-- start of Information shown --

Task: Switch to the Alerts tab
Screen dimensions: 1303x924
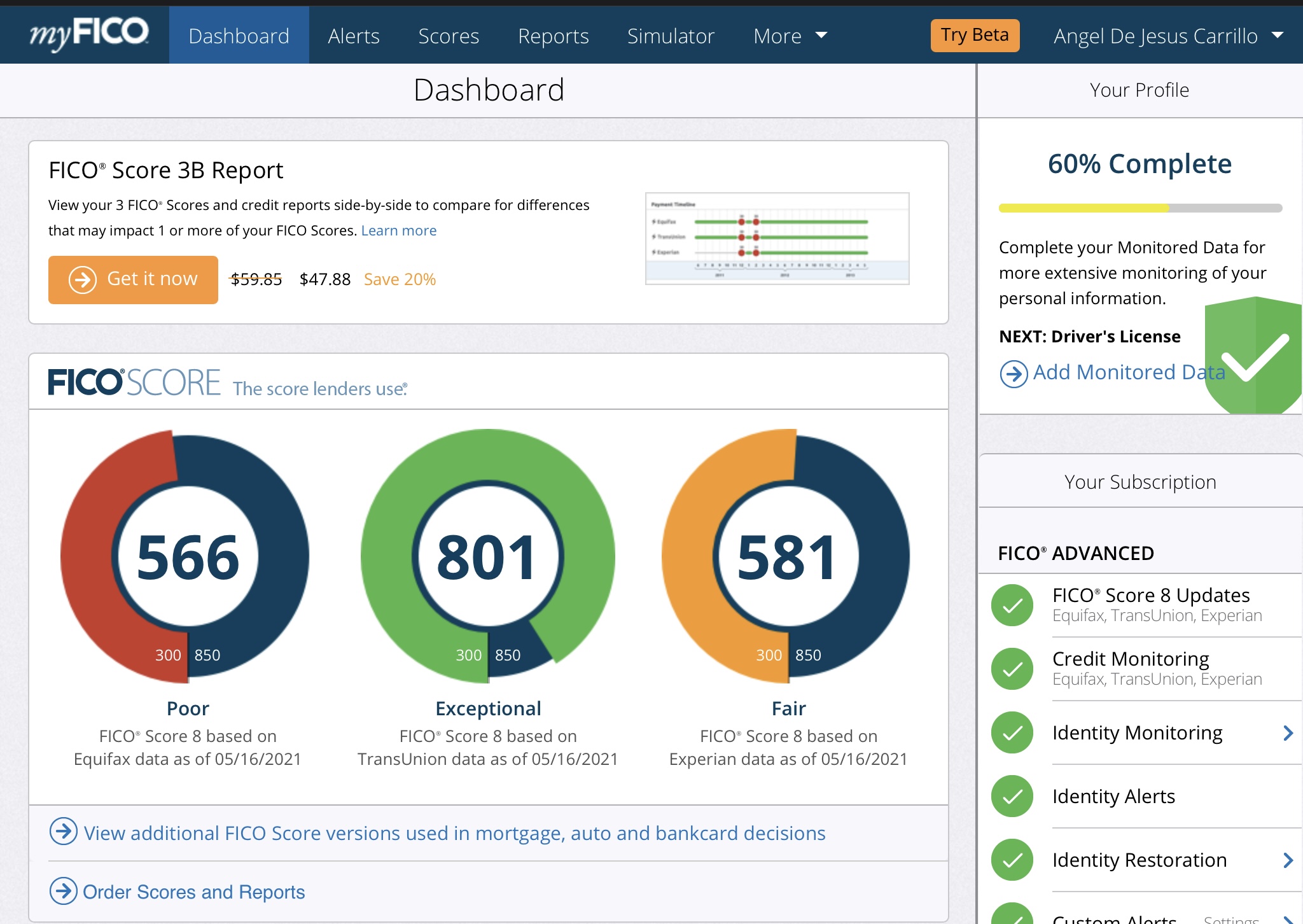Action: (354, 36)
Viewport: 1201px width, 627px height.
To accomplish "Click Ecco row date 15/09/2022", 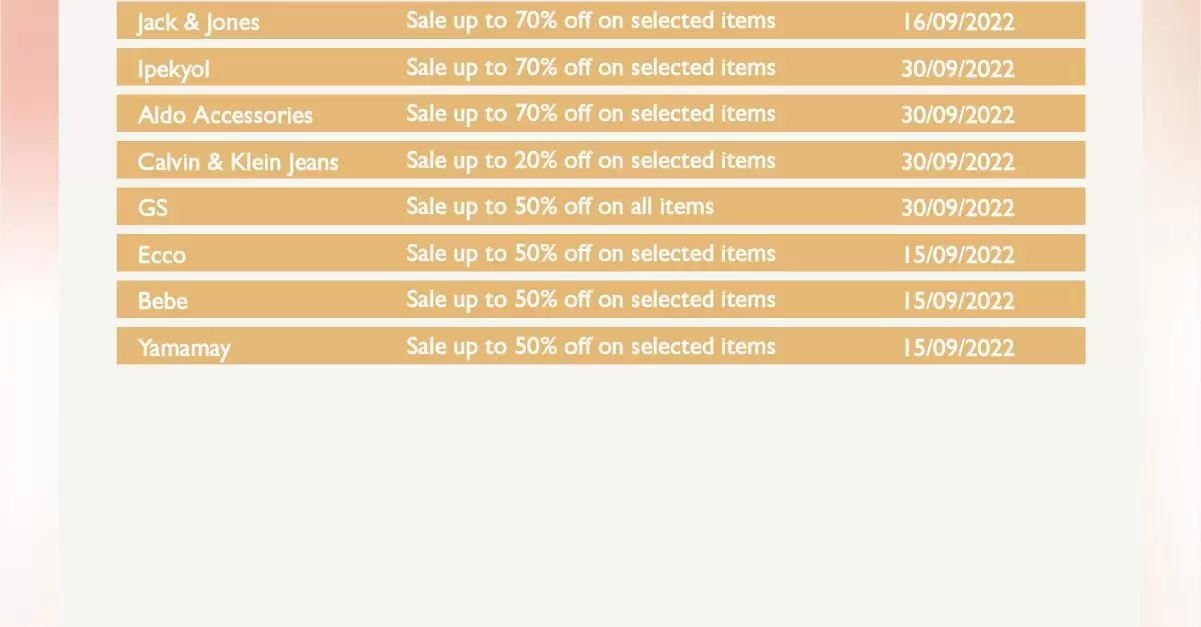I will (958, 255).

-- end of Information shown --

Problem details: Show every line of the items above that contains the word "height".

Reply:
Viewport: 1201px width, 627px height.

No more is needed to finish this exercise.